Nobacon isn't sure if fans are in tune to the rebellious messages behind "Tubthumping" and other standout tracks, such as "Amnesia" and "I Want More." Frankly, he doesn't care.

"We're putting radical ideas out there and then saying it's up to you. Take 'em or leave 'em," he said. "We don't have the answers, we're not into telling people do this or do that. We just wanna spark debate, encourage people to think for themselves.

"They are not our ideas. Anarchist, anti-authoritarian ideas have been around as long as society has. We are just putting them in a pop music context, where they don't often get through. I think if people buy our albums or see us live then there is no hiding the politics, no matter how subtle the words may or may not be. We take each opportunity as it arises and think what can we do with this.
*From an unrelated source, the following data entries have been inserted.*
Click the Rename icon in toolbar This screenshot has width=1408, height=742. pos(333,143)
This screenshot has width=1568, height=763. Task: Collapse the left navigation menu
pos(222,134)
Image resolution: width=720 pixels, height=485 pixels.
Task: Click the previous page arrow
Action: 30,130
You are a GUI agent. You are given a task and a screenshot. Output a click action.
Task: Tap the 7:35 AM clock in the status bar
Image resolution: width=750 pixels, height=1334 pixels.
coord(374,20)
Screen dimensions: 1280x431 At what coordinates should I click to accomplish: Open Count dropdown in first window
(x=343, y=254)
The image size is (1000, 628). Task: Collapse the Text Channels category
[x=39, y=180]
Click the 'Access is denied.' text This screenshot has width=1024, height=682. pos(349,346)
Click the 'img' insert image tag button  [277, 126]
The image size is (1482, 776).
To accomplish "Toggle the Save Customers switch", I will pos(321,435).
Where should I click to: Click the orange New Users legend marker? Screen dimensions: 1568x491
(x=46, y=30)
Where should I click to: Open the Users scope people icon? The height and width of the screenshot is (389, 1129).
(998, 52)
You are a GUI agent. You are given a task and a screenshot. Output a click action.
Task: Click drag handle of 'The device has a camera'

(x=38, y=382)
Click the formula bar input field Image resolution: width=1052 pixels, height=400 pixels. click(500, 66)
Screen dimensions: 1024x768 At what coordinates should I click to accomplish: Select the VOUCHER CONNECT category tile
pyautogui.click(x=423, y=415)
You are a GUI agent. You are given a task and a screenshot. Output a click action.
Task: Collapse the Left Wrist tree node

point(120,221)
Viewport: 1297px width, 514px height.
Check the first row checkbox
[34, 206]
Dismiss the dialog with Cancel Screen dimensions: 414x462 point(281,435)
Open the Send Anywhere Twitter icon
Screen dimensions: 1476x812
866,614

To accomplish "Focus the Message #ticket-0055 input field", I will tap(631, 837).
"Maybe it's enough to just play the song. Maybe we wanna change the words like we did on 'David Letterman,' inserting the chant 'Free Mumia Abu Jamal,' the black rights activist prisoner on death row in Philadelphia, into 'Tubthumping.' We take risks ... some work, some don't, but it's in our natures to fuck with the pop rules."

And what has happened to Chumbawamba's early fans? Did they stand by the group or abandon them when the stakes got too high? Nobacon said people always have accused them of selling out.

"In 1986, when we stopped doing mail-order cassettes and put out our first album on our second U.S. tour," he said, "people walked out of gigs saying we were 'too disco' or 'not punk enough.' Maximum Rock 'n' Roll stopped reviewing our records for that very same reason. We didn't care. It was always more important for us to change than to stay like how people expected us to be. If you have politics, then you are always gonna disappoint someone. It's part of the territory.

"Having said that, there's a lot of people we know from way back, who were perhaps in bands in the mid-'80s or just old mates, who are totally behind what we are doing. A lot of them grew up with us, and the same as we narrowed our options down to being in a pop band with politics, a lot of them have gone into socially useful work - nurses, trade unionists, youth workers, activists - and they fully understand the difficulties and contradictions of balancing political idealism with the realities of making a living."

Finally, once and for all, all of America wants to know: Who or what is a Chumbawamba? And a Tubthumper?

"(Chumbawamba) is the baby on the front of 'Tubthumper,' " Nobacon said. "Well, we have always used the baby theme throughout Chumbawamba's existence, and it came from a dream that Boff had, around the time we were thinking of names for the band, and (in his dream), a baby was trying to speak and say words, and the first word she said, in baby language sounded something like 'chummberwummer' and it sort of got abbreviated from that. A baby with a big mouth.

"A 'tubthumper' is an actual word from the English dictionary, and it describes someone in history, who before the invention of electricity and microphones, would stand on a soap box on the street corner and spout their view to anyone who would listen. People still do it in Hyde Park in London. In the song, it describes a bloke in the pub, who after a crap week at work, is doing the same from the bar, railing against his boss or his crap wages, but rising above it, and having the dignity to go home singing 'Danny Boy' at the end of the night."